One of the reasons Greg and I started the podcast was because we had an inkling that us, mid life athletes, are not very well served when it came to training plans and training advice. Most of the training plans and advice focus on either elite athletes or younger athletes. We’ve been left with trying to transpose these plans to our middle aged bodies. The problem with that is we’re operating under a different set of rules and can mean that two important parts of a training programme go awry - dose and recovery.
A practical example
For the last 6-8 weeks I’ve been training for the Tour of Flanders sportive. Not just riding 144km and over 1600m of climbing but I’m also riding across Belgium from Calais and back either side of the sportive. For anyone who knows anything about the cycling Spring Classics, Belgium has its fair share of hills or ‘bergs’, many of which are cobbled. Having done cobbled climbs previously I know I’ll need to up my power, plus I need to up my aerobic base. I’ve needed to strike a balance between lots of low intensity zone 2 aerobic work plus high intensity hill intervals and strength work to achieve the adaptations required for the event.

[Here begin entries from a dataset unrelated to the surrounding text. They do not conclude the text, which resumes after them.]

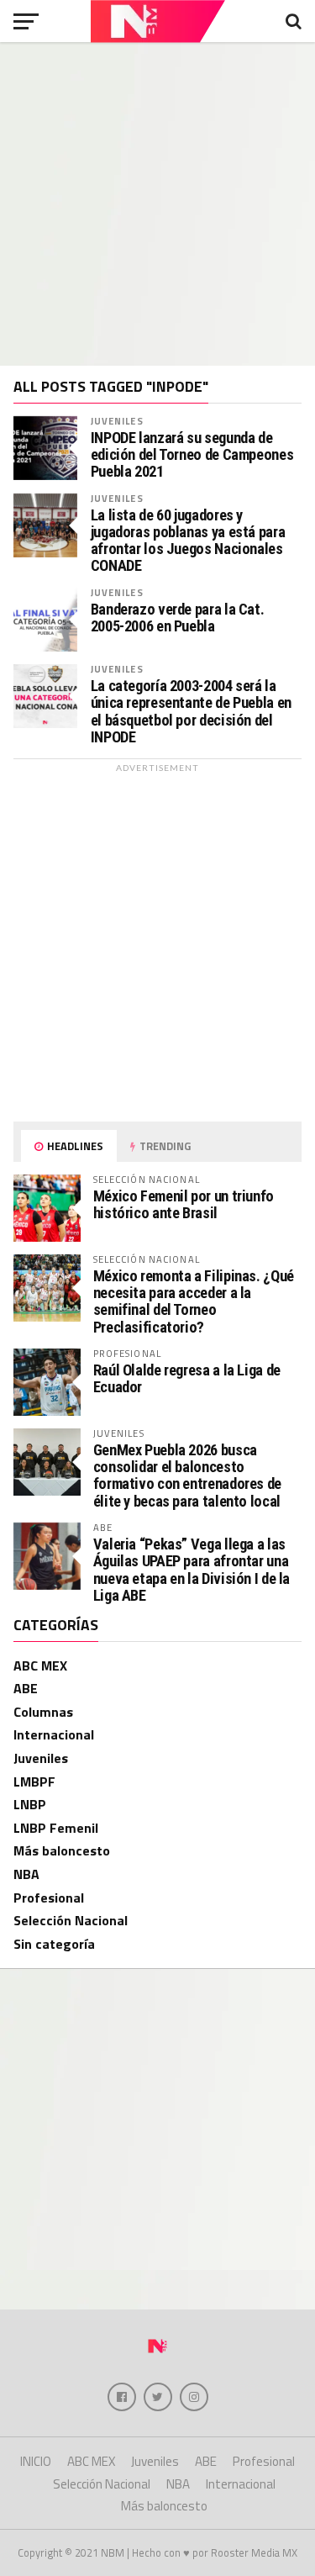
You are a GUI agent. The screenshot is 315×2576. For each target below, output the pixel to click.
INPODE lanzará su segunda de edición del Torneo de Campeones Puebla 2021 (192, 455)
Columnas (43, 1712)
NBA (26, 1874)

Getting the dose or training load right is a tricky balance. It’s a little like taking medication. Take too little and you won’t see much effect. Take the right amounts and the effects are often positive. However, taking too much does not lead to enhanced results and can lead to harmful consequences. More isn’t always better, and yet that’s typically what a lot of mid life athletes think and do. Getting the dose right means you’ve provided as much stress as your body needs in order to trigger an adaptive response. Adding more training stress doesn’t necessarily make the body adapt faster and moreover, any additional stress comes with an exponentially increasing risk of becoming ill, injured or overtrained.
Here’s my training load for the last 30 days or so.
Which has produced the adaptations I’ve been training for, namely an increase in power.
In order for me to balance this training load I’ve needed to factor in pockets of recovery. The graph below show’s my HRV and training load and you can see that I took a mini break around March 8 & 9th, which helped sustain a higher HRV but which has now subsequently trended downwards with continued training load.
You can see what that period looks like when looking at my resting physiology, where I’m trying to take just enough of the dose to bring the adaptations but not too much that I enter the yellow/orange zones.
What can I take from this?
One of the different sets of rules that I think mid life athletes operate under is the need for more recovery. Typically training plans work on cycles of 6 weeks. I think this is fine for younger athletes but I’m learning from myself and coaching other endurance mid life athletes that the typical 6 week cycle is a touch too long for us. I believe we need and will benefit from taking a mini-break in a 6 week training block because the stress load can manifest slightly higher for us. Our HRV tends to decline with age plus we are still working and juggling everyday stresses from work and family. The combination of these 2 factors mean we need a little more recovery.
The other thing to consider is chronic training load. A lot of my training that I’ve referred to above was well polarised with a high percentage in low intensity (zone 2). However, you’ll note from the 3rd chart above that my chronic training load was increasing through March, but my HRV has been steadily declining, despite everything (work, family etc) being stable. I don’t actually need this data to tell me this as I know I don’t feel fresh. The takeaway is that even
low intensity training can place a training stress on you which will mean eventually you’ll need to rest and recover.